◆ Selected text ◆
Betty Friedan, the feminist crusader and author whose searing first book, "The Feminine Mystique," ignited the contemporary women's movement in 1963 and as a result permanently transformed the social fabric of the United States and countries around the world, died Saturday, her 85th birthday, at her home in Washington.

The cause was congestive heart failure, said Emily Bazelon, a family spokeswoman.

With its impassioned yet clear-eyed analysis of the issues that affected women's lives in the decades after World War II -- including enforced domesticity, limited career prospects and, as chronicled in later editions, the campaign for legalized abortion -- "The Feminine Mystique" is widely regarded as one of the most influential nonfiction books of the 20th century. Published by W. W. Norton & Company, the book had sold more than three million copies by the year 2000 and has been translated into many languages.

◆ Data block ◆
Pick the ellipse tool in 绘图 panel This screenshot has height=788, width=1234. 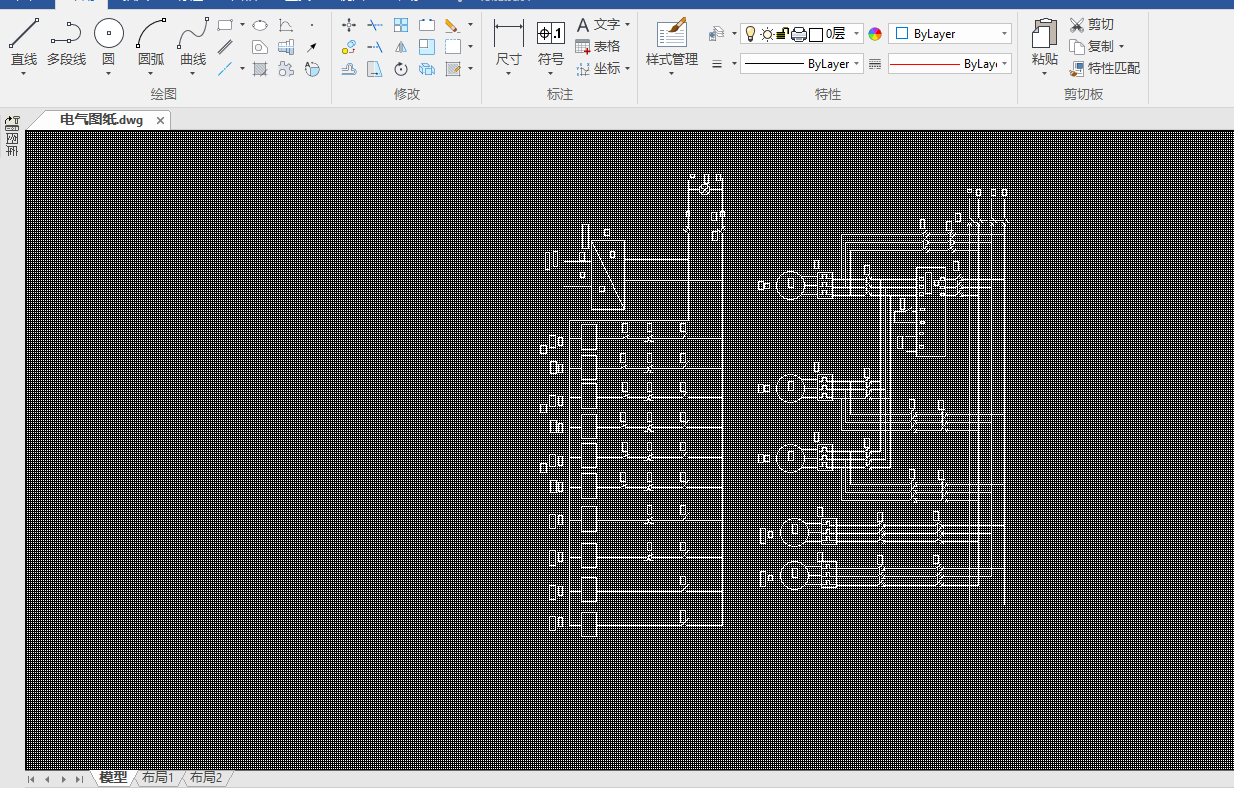(x=259, y=25)
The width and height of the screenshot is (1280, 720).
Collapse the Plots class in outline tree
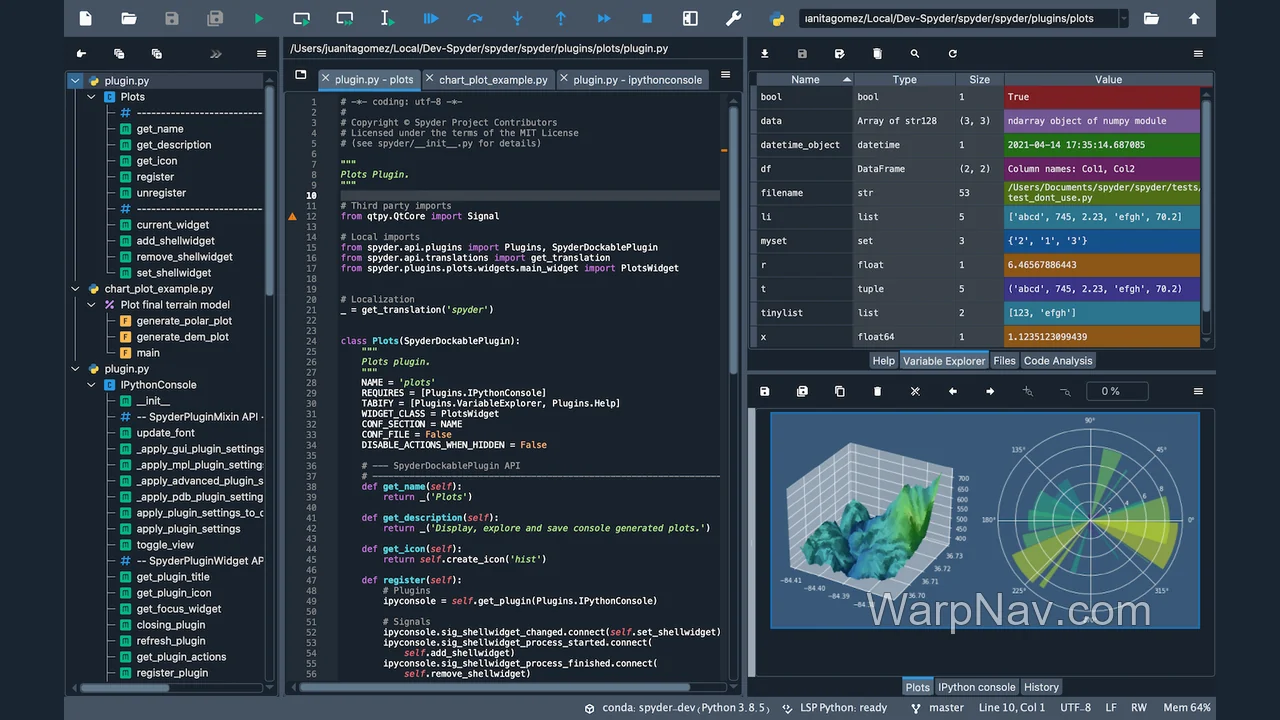click(x=92, y=97)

◆ Exercise instructions ◆
[A] Duplicate the Betty Friedan obituary passage, everything from "With its impassioned" down to "into many languages.".
[B] According to the Betty Friedan obituary, what caused her death?

◆ Answers to the exercises ◆
[A]
With its impassioned yet clear-eyed analysis of the issues that affected women's lives in the decades after World War II -- including enforced domesticity, limited career prospects and, as chronicled in later editions, the campaign for legalized abortion -- "The Feminine Mystique" is widely regarded as one of the most influential nonfiction books of the 20th century. Published by W. W. Norton & Company, the book had sold more than three million copies by the year 2000 and has been translated into many languages.

[B] Congestive heart failure.